受験資格を得るためには、「学校教育法に基づく専門学校・短期大学・大学(各二年制以上)の卒業もしくは62単位以上の保有」「児童福祉施設での一定期間の実務経験(中卒:5年以上7200時間、高卒:2年以上2880時間以上)」のうちいずれかの要件を満たしていなければなりません。
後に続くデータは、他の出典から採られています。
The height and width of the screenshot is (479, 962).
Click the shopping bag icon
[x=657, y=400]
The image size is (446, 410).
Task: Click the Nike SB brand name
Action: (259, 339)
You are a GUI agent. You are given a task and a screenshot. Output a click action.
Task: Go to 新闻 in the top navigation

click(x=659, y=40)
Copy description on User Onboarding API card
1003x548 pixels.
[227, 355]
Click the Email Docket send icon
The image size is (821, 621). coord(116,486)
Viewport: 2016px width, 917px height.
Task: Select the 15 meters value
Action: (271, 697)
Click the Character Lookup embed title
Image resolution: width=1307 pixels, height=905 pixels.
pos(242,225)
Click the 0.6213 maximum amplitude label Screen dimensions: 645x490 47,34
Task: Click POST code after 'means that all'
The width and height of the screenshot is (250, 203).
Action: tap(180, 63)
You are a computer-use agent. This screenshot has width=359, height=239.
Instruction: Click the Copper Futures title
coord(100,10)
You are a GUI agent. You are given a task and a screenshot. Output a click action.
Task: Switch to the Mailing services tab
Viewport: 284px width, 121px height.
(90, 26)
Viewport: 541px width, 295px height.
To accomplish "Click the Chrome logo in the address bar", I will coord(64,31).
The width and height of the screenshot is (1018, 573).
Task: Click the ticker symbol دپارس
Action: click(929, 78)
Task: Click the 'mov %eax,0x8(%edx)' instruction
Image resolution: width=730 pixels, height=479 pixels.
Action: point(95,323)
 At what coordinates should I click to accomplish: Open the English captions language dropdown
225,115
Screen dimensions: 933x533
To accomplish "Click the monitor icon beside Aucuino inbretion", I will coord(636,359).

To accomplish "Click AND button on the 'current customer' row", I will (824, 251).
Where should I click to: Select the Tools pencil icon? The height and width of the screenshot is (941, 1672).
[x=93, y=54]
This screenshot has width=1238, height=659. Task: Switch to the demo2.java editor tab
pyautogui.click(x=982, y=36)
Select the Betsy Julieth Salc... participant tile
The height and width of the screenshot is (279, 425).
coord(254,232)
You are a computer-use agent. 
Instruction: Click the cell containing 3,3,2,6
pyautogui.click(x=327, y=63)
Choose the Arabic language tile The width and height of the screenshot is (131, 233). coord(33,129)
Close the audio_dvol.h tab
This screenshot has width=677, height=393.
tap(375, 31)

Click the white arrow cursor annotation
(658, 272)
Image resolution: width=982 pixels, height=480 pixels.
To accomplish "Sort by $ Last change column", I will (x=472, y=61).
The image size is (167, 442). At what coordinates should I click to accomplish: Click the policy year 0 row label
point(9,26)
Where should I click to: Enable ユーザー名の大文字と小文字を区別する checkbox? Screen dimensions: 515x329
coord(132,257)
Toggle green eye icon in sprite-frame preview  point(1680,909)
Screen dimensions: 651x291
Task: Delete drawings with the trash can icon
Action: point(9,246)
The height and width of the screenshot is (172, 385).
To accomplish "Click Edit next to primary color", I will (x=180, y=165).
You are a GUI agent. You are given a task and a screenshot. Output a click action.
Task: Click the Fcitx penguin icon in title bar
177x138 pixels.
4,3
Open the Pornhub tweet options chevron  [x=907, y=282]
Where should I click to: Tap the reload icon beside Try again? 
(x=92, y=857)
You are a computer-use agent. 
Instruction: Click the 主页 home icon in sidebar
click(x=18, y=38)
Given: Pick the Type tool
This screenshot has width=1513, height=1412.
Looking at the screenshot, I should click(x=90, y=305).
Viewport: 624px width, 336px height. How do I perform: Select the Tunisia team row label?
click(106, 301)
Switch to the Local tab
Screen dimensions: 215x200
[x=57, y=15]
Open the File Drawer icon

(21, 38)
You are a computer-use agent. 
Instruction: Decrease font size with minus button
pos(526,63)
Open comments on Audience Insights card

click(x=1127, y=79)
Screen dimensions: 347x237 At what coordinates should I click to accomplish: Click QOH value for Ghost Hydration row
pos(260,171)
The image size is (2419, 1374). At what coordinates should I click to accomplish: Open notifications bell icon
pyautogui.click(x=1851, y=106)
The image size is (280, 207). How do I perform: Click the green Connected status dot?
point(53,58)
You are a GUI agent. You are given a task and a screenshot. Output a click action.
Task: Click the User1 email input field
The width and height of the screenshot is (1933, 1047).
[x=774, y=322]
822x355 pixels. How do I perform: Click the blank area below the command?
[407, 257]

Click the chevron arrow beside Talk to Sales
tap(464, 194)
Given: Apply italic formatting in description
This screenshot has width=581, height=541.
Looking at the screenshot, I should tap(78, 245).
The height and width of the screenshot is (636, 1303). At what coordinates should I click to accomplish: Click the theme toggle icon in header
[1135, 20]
保育士試験は、筆記と実技の2項目で構成されています。筆記試験は9科目から出題されるマークシート式です。この9科目とは、保育原理・教育原理・児童家庭福祉・社会福祉・社会的養護・保育の心理学・子どもの保健・子どもの食と栄養・保育実習理論です。合格のためには、全科目で6割以上の得点が必須です。一度合格した科目は3年間有効なので、すべての科目で合格できなかった場合でも、一度合格した科目については3年の間試験でパスできます。
一方、実技試験は、音楽表現・造形表現・言語表現に関する技術を、試験官の前で実践する試験です。
試験の日程は2つあり、前期が4月に筆記試験で7月に実技試験、後期は10月に筆記試験で12月に実技試験です。受験会場は都道府県ごとに設置されます。
すでに合格済みの科目がある場合や、福祉系国家資格を所有している場合などは、一部科目の受験免除制度もあります。
保育士試験の難易度・合格率は?
保育士試験の合格率は、20%前後を推移しています。これは9科目全てに合格した人の割合ですが、受験科目の免除が行われている影響もあって合格率は順調に伸びています。2017年度は、受験申請者数62,555人に対して、合格者は13,511で、合格率は21.6%という結果でした(厚生労働省「保育士試験の実施状況(平成29年度)」)。
およそ5人に1人が合格する計算なので、決して易しい試験ではありません。合格のためにはしっかりと勉強しておく必要があるでしょう。
ここが変わった!保育士試験の近年の変化
保育士試験は、試験制度に頻繁に変更が加えられています。たとえば、これまで試験は年1回行われていましたが、2016年度からは年に2回行われることになりました。さらに、地域限定保育士試験を実施する地域もあり、合格のチャンスは増えています。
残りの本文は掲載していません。